--- Start of Passage shown ---
So we have a friendly Irishman turned gangster, a French vigilante, a Russian cop and a Portugeuse mystic. I'll be honest and say I like the cast already. I have clear story-lines fitted for all of you, that you ought to enjoy and should be able to play around in plenty.

Let's say we wait for one more, and then make a start. As usual, if you wanted to join, but that last slot is filled or the game has started, don't worry. Just post a character here and should I find room for you (either because I find my time allows it, a player character dies, or whatever) I'll get in touch and you can join in.

----------


## InvisibleWoman

*Name:* Hotaru Pullman. "Atropos"
*Age:* 26.
*Gender:* Female. (Chicks with guns, right?)
*Appearance:* thin frame, long fingers, straight long black hair, 5'5".
*Persona:* well-educated thanks to her American father's nobility. calm demeanor attained from time spent on rice farm with Japanese, maternal grandparents. well-mannered, but subtly sarcastic. disgusted with oppressors and the lifestyle of excess adored by high society. ultimately chaotic good.
--- End of Passage shown ---
* _Set task_
Retype the stretch of the forum post above from "Let's say we" through "ultimately chaotic good.", keeping every word, letter, and punctuation mark unchanged.
--- Start of Material shown ---
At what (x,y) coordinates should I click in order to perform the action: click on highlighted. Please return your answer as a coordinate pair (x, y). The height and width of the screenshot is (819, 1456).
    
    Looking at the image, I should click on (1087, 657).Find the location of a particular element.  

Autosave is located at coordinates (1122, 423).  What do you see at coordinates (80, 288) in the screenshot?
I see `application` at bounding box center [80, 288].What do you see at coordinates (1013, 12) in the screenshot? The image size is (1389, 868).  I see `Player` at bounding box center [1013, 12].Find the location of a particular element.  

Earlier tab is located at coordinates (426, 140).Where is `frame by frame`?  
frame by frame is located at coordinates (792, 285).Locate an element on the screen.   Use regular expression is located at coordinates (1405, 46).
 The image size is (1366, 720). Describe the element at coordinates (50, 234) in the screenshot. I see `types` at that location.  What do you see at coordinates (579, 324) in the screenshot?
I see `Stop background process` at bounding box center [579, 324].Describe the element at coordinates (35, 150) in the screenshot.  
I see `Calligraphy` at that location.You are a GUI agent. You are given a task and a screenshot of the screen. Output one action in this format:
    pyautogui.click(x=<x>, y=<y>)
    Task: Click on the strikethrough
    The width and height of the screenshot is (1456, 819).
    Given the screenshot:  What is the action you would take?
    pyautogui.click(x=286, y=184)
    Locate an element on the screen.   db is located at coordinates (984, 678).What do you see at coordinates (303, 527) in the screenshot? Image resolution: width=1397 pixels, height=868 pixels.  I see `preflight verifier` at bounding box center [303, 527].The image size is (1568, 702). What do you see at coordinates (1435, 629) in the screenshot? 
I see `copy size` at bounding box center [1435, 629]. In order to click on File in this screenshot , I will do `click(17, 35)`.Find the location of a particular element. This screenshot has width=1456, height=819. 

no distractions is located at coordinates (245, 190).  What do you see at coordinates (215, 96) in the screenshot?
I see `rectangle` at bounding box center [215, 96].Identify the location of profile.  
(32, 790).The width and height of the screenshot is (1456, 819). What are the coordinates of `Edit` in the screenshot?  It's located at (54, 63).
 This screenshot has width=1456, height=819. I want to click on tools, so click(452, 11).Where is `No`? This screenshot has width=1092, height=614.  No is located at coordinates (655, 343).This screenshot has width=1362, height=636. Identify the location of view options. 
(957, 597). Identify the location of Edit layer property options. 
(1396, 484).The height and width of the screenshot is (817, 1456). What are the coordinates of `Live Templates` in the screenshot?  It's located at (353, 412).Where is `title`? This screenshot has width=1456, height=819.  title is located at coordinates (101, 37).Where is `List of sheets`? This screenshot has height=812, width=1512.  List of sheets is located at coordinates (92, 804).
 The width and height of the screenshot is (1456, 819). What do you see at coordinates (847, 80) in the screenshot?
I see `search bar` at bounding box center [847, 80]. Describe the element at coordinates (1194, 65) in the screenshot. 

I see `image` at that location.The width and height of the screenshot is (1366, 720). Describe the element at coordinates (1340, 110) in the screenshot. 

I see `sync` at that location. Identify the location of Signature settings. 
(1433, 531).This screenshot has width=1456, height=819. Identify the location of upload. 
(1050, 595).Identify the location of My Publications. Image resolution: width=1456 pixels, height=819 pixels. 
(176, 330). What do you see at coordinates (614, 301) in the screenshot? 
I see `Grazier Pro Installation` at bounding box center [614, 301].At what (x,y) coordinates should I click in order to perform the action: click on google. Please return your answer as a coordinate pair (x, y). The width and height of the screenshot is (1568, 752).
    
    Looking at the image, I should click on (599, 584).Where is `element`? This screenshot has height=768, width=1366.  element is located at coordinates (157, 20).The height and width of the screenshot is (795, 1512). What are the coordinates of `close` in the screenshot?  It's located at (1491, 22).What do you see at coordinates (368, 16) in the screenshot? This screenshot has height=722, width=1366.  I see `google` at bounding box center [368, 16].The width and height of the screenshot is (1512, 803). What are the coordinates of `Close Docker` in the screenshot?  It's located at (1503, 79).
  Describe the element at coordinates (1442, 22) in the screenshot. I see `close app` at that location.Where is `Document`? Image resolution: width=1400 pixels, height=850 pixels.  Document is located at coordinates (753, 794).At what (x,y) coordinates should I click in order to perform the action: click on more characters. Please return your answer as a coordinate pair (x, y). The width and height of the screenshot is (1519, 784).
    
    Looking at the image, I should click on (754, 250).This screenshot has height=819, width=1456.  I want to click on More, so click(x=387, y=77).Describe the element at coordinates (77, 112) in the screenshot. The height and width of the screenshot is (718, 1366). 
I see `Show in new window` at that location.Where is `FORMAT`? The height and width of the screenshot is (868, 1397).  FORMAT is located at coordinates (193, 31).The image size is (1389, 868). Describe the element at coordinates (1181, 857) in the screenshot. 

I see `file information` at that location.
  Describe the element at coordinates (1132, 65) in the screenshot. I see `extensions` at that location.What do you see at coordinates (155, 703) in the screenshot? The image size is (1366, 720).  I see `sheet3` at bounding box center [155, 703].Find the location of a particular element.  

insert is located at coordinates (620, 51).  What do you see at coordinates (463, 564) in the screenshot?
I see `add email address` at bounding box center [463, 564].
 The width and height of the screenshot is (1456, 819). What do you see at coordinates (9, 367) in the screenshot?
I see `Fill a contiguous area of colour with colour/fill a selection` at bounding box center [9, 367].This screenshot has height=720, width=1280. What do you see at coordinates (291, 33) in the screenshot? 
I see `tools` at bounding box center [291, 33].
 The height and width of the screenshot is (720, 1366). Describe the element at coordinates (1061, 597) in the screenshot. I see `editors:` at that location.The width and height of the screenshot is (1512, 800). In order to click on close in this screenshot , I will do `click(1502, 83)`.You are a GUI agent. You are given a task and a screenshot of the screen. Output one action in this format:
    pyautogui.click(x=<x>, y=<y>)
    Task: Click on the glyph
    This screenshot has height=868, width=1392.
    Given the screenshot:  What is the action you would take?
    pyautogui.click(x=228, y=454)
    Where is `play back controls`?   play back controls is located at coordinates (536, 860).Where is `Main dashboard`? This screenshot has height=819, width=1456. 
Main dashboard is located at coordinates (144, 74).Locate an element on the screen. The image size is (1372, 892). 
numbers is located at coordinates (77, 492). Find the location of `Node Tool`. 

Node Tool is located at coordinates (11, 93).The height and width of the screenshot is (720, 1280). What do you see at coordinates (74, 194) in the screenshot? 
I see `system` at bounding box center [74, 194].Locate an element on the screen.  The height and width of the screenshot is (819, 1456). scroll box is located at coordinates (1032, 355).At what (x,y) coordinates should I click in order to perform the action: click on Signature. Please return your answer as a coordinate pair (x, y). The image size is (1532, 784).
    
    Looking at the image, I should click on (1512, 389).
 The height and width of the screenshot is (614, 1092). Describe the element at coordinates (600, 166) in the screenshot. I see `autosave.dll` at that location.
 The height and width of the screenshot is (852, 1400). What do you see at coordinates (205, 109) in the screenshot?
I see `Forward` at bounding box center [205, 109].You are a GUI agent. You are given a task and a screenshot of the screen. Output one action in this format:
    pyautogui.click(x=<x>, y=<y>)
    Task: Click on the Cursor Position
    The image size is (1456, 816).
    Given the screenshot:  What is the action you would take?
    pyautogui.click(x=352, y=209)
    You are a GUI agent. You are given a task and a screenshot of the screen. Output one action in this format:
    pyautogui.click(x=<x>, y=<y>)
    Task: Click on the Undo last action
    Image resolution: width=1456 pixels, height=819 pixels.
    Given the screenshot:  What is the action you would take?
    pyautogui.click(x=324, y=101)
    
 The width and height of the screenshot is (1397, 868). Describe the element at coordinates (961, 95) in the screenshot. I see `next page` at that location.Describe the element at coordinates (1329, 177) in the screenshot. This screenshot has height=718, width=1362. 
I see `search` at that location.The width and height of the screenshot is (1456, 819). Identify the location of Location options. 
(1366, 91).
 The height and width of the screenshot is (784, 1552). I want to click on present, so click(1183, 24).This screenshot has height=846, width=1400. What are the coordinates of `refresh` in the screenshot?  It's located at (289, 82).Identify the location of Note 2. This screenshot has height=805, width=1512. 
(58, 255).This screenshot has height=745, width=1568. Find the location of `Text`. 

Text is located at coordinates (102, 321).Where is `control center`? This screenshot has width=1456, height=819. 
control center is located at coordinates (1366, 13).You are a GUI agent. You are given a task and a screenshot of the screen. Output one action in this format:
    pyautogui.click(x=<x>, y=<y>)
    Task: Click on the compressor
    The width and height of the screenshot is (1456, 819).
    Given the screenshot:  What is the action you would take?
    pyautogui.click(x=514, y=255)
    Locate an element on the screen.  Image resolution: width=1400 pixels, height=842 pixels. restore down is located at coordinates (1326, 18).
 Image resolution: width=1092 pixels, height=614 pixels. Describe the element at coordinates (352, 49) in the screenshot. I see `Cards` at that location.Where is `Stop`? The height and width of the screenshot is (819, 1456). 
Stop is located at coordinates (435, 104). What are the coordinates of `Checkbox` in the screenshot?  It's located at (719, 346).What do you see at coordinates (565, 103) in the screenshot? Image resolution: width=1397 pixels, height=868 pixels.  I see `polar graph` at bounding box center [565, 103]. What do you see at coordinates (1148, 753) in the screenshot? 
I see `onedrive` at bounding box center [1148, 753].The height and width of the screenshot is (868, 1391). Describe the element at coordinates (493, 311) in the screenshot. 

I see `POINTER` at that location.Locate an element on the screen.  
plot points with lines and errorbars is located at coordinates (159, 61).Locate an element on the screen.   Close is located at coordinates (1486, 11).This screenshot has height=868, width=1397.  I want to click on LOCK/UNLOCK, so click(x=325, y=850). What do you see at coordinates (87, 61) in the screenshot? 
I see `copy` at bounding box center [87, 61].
--- End of Material shown ---
* _Response_
Let's say we wait for one more, and then make a start. As usual, if you wanted to join, but that last slot is filled or the game has started, don't worry. Just post a character here and should I find room for you (either because I find my time allows it, a player character dies, or whatever) I'll get in touch and you can join in.

----------


## InvisibleWoman

*Name:* Hotaru Pullman. "Atropos"
*Age:* 26.
*Gender:* Female. (Chicks with guns, right?)
*Appearance:* thin frame, long fingers, straight long black hair, 5'5".
*Persona:* well-educated thanks to her American father's nobility. calm demeanor attained from time spent on rice farm with Japanese, maternal grandparents. well-mannered, but subtly sarcastic. disgusted with oppressors and the lifestyle of excess adored by high society. ultimately chaotic good.